WHAT TO WORK ON:
Having found the line containing "Given: Click the" in the data below, reproduce that line and each one after it to the end, exactly, and include nothing else.

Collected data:

···

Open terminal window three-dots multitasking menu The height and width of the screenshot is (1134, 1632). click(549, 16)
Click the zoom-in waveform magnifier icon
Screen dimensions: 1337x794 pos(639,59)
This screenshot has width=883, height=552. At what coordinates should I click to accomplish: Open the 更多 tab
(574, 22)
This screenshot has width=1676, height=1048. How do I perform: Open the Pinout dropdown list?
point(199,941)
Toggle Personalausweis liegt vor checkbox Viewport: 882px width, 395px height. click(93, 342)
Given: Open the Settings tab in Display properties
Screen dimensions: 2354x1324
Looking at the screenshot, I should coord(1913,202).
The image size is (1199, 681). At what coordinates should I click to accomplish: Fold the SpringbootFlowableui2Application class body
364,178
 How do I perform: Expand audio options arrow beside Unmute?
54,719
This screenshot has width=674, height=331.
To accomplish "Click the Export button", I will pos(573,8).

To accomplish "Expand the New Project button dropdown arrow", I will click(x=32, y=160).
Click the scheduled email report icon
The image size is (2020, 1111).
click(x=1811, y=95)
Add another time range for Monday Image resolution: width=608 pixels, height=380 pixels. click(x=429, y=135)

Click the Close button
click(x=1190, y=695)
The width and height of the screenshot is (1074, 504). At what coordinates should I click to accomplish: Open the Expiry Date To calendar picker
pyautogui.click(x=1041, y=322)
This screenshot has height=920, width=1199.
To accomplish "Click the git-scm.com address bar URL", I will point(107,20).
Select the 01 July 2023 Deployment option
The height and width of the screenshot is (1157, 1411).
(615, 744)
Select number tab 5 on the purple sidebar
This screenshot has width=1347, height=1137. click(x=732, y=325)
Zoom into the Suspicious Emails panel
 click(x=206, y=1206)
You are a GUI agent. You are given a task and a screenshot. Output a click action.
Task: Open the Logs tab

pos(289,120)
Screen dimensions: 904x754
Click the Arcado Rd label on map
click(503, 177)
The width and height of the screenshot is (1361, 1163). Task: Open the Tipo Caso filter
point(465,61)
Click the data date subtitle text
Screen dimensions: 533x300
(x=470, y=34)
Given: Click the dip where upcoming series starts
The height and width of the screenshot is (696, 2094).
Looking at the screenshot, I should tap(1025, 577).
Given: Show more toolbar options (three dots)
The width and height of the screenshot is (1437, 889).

···

OUTPUT FOR THIS TASK:
Given: Click the dip where upcoming series starts
The height and width of the screenshot is (696, 2094).
Looking at the screenshot, I should tap(1025, 577).
Given: Show more toolbar options (three dots)
The width and height of the screenshot is (1437, 889).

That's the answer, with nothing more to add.